The task → If a line in the entries below holds the string "Quotes", copy it.

(Stored items)

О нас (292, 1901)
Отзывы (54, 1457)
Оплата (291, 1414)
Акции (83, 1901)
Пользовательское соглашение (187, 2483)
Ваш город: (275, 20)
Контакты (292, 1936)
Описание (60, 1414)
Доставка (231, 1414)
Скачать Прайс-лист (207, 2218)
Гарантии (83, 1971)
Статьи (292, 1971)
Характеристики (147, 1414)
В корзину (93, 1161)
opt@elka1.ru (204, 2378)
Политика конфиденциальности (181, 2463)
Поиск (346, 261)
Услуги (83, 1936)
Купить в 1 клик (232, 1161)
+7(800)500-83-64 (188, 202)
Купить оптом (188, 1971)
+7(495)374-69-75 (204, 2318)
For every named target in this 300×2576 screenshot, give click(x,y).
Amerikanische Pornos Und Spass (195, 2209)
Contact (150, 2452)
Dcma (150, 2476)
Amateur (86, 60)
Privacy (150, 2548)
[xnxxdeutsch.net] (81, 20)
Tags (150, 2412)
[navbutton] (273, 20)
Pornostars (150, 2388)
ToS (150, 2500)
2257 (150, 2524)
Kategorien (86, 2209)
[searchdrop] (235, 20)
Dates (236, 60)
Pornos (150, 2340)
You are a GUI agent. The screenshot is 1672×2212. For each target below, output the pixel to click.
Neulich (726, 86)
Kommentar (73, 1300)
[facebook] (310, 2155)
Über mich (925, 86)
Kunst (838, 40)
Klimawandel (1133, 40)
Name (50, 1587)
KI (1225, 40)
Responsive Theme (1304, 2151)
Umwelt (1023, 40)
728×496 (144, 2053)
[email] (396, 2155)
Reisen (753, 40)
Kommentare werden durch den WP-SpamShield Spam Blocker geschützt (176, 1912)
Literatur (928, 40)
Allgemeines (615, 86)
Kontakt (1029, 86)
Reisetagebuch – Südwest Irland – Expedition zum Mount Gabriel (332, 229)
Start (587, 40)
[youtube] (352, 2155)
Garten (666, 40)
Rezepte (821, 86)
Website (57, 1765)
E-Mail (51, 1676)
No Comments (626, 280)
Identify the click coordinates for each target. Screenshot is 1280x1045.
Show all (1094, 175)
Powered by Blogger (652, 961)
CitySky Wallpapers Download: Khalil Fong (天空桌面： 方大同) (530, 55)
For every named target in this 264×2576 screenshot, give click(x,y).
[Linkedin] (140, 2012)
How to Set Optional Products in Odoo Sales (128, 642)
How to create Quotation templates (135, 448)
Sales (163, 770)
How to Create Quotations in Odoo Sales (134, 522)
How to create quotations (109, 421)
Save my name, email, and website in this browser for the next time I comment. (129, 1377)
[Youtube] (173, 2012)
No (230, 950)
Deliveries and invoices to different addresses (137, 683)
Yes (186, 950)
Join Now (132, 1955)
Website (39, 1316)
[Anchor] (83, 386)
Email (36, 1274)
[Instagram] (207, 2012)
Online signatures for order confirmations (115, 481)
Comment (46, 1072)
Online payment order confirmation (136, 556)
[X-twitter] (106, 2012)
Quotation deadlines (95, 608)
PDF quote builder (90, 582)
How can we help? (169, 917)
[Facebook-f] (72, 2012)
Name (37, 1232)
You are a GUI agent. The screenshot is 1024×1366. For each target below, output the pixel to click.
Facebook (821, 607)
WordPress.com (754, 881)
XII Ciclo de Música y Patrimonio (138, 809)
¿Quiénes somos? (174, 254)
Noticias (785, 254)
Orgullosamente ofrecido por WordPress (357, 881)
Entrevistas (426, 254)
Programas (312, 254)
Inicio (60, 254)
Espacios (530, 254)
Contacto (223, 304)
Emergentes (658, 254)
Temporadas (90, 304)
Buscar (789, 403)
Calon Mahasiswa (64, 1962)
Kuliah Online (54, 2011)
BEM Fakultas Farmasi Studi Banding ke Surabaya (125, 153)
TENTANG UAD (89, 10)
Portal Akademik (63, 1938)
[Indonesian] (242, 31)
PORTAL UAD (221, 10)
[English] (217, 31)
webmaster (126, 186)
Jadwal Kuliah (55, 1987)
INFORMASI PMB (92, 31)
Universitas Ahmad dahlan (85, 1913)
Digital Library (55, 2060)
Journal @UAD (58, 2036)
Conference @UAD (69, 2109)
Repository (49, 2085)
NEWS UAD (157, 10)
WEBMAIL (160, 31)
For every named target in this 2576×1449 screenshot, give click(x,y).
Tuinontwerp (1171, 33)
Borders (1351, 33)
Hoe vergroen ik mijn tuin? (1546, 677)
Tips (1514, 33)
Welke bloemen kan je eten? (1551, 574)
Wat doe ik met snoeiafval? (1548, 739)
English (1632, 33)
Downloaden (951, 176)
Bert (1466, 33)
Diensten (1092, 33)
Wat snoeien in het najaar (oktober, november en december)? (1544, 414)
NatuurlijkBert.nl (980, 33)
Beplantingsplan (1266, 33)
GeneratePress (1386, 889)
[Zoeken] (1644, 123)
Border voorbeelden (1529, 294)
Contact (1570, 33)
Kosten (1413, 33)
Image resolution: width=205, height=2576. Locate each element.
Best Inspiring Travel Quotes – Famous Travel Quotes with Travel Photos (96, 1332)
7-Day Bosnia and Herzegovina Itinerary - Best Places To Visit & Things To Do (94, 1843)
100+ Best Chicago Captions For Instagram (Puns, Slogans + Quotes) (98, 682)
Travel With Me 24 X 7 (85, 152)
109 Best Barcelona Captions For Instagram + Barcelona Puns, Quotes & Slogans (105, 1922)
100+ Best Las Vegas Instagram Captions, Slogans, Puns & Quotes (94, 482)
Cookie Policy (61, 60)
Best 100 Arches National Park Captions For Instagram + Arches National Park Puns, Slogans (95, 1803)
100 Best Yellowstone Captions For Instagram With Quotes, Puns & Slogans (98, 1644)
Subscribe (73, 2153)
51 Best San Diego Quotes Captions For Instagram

Output →
Best Inspiring Travel Quotes – Famous Travel Quotes with Travel Photos (96, 1332)
100+ Best Chicago Captions For Instagram (Puns, Slogans + Quotes) (98, 682)
109 Best Barcelona Captions For Instagram + Barcelona Puns, Quotes & Slogans (105, 1922)
100+ Best Las Vegas Instagram Captions, Slogans, Puns & Quotes (94, 482)
100 Best Yellowstone Captions For Instagram With Quotes, Puns & Slogans (98, 1644)
51 Best San Diego Quotes Captions For Instagram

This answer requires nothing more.